Applying SAST to Any Application with CodeQL
Static Application Security Testing (SAST) helps you inspect source code before an attacker ever reaches the running application. OWASP maintains a community page for Source Code Analysis Tools, which is a useful starting point when you need to compare static analysis options.
For this article, I intentionally avoid Sonar, Snyk, Semgrep, and Veracode. Instead, the hands-on example uses CodeQL, GitHub's semantic code analysis engine.
Repository for the demo: https://github.com/andre-carbajal/codeql-sast-demo
What we are building
The repo contains a small Node.js/Express app with educational vulnerabilities and a GitHub Actions workflow that runs CodeQL automatically.
The goal is not to build a production app.
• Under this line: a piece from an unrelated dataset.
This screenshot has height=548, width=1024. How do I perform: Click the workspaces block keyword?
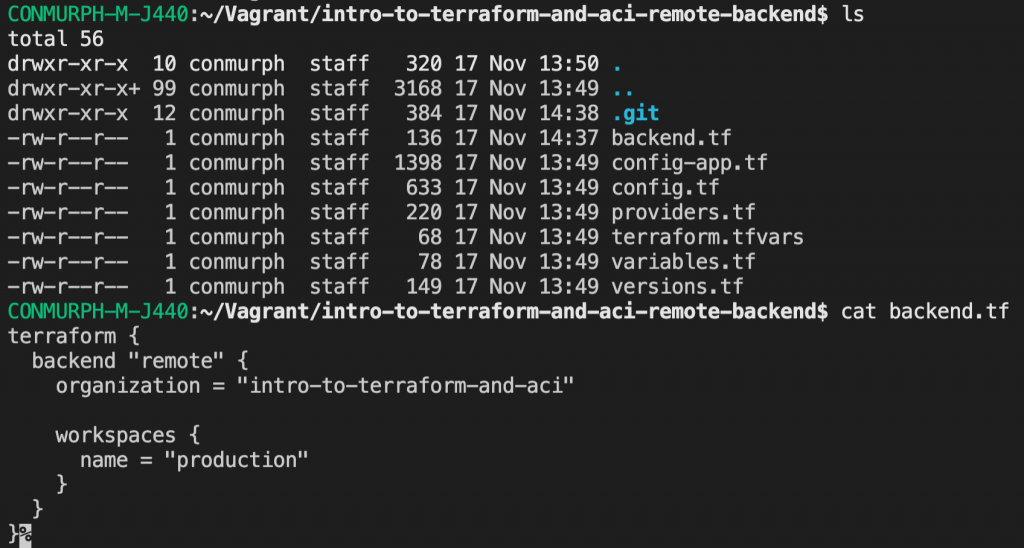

The goal is to show the repeatable pattern you can apply to almost any application:
- Identify the language and build process.
- Add a SAST workflow to CI.
- Configure the query set.
- Push code and review code scanning results.
- Fix findings and keep the workflow running on every pull request.
Demo application
The Express app has a safe landing page and a few intentionally unsafe routes:
app.get('/profile', (request, response) => {
const name = request.query.name || 'developer';
response.send(`<h1>Hello ${name}</h1>`);
});
That route reflects user input into HTML. A safer variant escapes the output first:
app.get('/safe/profile', (request, response) => {
const name = escapeHtml(request.query.name || 'developer');
response.send(`<h1>Hello ${name}</h1>`);
});
The app also includes examples for command execution and file path handling so CodeQL has realistic security patterns to analyze.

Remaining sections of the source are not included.